Zittingsplaats Middelburg
Bestuursrecht
AWB-nummers: 16/13824 en 16/13826 (beroepen) en 16/13825 en 16/13827 (verzoeken)
V-nummers: [nummer]
Proces-verbaal van de mondelinge uitspraak van de voorzieningenrechter en de enkelvoudige kamer voor vreemdelingenzaken van 14 juli 2016 in de zaken tussen

[naam 1] , eiser en verzoeker, hierna: eiser, en

[naam 2] ,eiseres en verzoekster, hierna: eiseres,
gezamenlijk te noemen: eisers,
mede ten behoeve van hun minderjarige kinderen:
[naam 3]en
[naam 4] ,
gemachtigde mr. H. Martens,
en
de staatssecretaris van Veiligheid en Justitie, verweerder,
gemachtigde mr. J.A.C.M. Prins.

Procesverloop

Bij twee besluiten van 20 juni 2016 (het bestreden besluit) heeft verweerder de asielaanvragen van eisers niet in behandeling genomen.
Eisers hebben beroep ingesteld tegen het bestreden besluit. Eiser hebben tevens voorlopige voorzieningen verzocht ter voorkoming van uitzetting hangende de beroepen
Het onderzoek ter zitting heeft plaatsgevonden op 14 juli 2016. Eisers en hun gemachtigde zijn met voorafgaand bericht niet verschenen. Verweerder heeft zich laten vertegenwoordigen door zijn gemachtigde. Ter zitting is het onderzoek gesloten.

Overwegingen

1. De rechtbank, tevens voorzieningenrechter, doet na afloop van het onderzoek ter zitting onmiddellijk mondeling uitspraak. Daartoe wordt het volgende overwogen.
2. Niet in geschil is dat Duitsland verantwoordelijk is voor de behandeling van de asielaanvragen, omdat eisers in maart 2016 in Duitsland asiel hebben aangevraagd en Duitsland deze aanvragen heeft afgewezen.
3. In geschil is of verweerder de aanvragen aan zich moet trekken omdat Nederland er niet langer van uit kan gaan dat Duitsland zich houdt aan het interstatelijk vertrouwensbeginsel.
4. Eisers hebben betoogd dat zij geen rechtsbijstand hebben gekregen in Duitsland en dat zij in Duitsland niet in de gelegenheid zijn gesteld hun asielmotieven naar voren te brengen.
5. Eisers hebben deze stellingen niet met enig stuk onderbouwd.
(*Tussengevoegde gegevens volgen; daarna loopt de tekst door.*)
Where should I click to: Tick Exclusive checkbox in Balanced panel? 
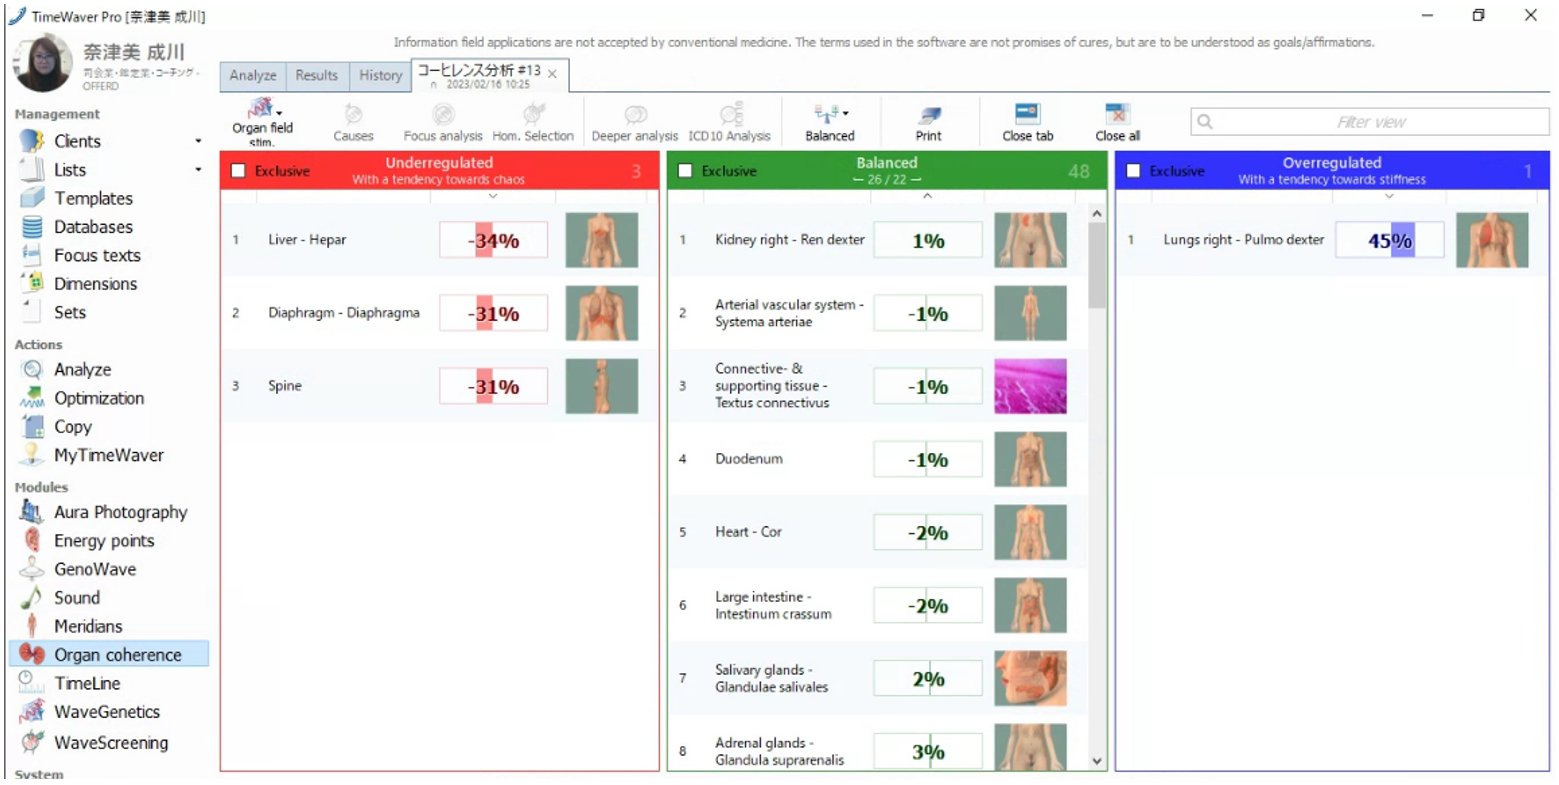685,171
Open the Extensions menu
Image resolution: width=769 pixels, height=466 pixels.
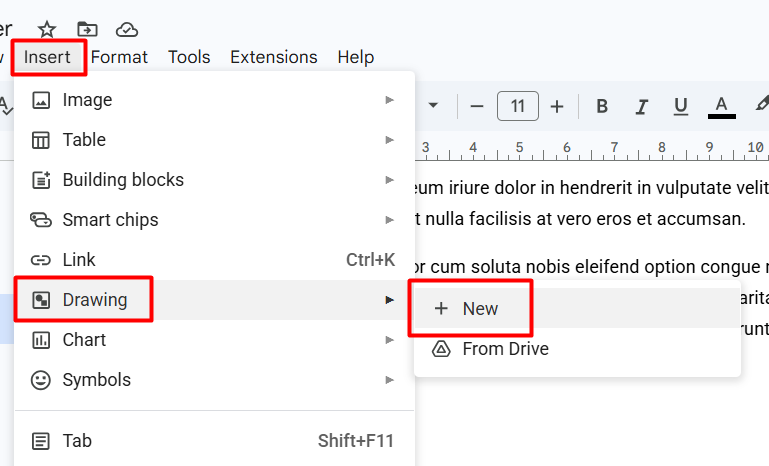click(273, 57)
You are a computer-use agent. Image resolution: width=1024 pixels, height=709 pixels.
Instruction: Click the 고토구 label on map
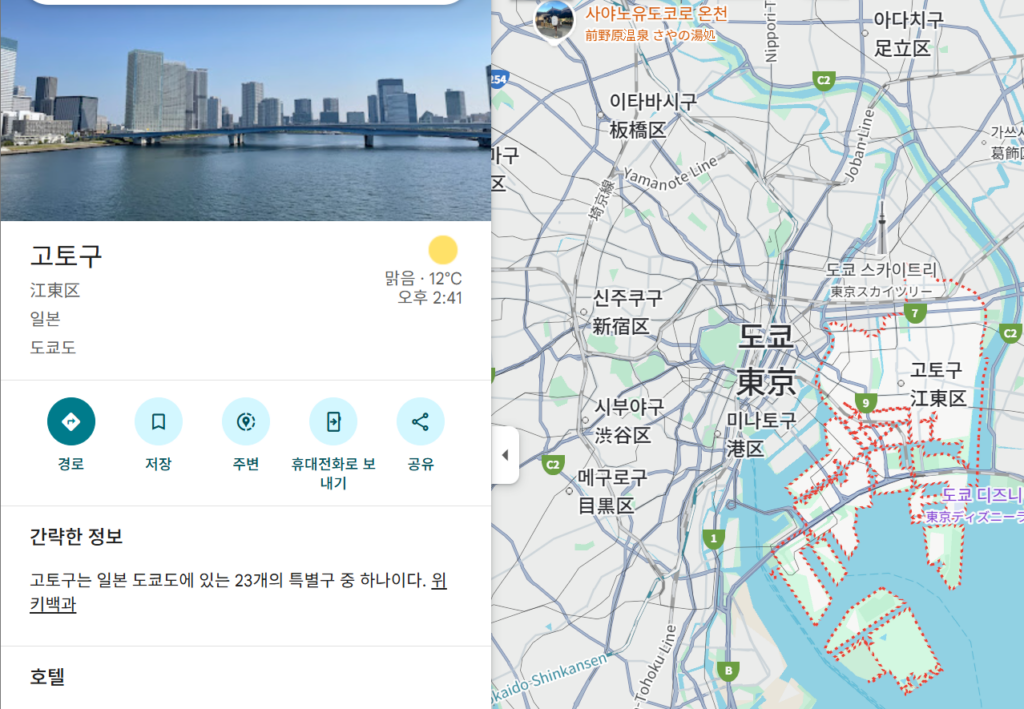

Zij hebben zelfs niet de beslissingen van de Duitse autoriteiten overgelegd waarbij hun aanvragen zijn afgewezen.
6. Het uitgangspunt is dat verweerder kan afgaan op het interstatelijk vertrouwensbeginsel en dat het aan eisers is om aannemelijk te maken dat er sprake is aan het systeem gerelateerde tekortkomingen in de opvang en/of de asielprocedure. Eisers zijn daarin niet geslaagd.
7. De beroepen zijn ongegrond. Er is geen aanleiding om de gevraagde voorlopige voorzieningen toe te wijzen.
8. Van omstandigheden op grond waarvan één der partijen moet worden veroordeeld in de door de andere partij gemaakte kosten is de rechtbank niet gebleken.

Beslissing

De rechtbank, in de zaken met nrs. 16/13824 en 16/13826:
- verklaart de beroepen ongegrond.
De voorzieningenrechter, in de zaken met nrs. 16/13825 en 16/13827:
- wijst de verzoeken om een voorlopige voorziening af.
Deze uitspraak is gedaan door mr. B.F.Th. de Roos, rechter en voorzieningenrechter, in tegenwoordigheid van mr. A.A. Dijk, griffier. De beslissing is in het openbaar uitgesproken op 14 juli 2016.
Afschrift verzonden aan partijen op:

Rechtsmiddel

Tegen deze uitspraak, voor zover deze betrekking heeft op het beroep, kan binnen een week na de dag van verzending daarvan hoger beroep worden ingesteld bij de Afdeling bestuursrechtspraak van de Raad van State.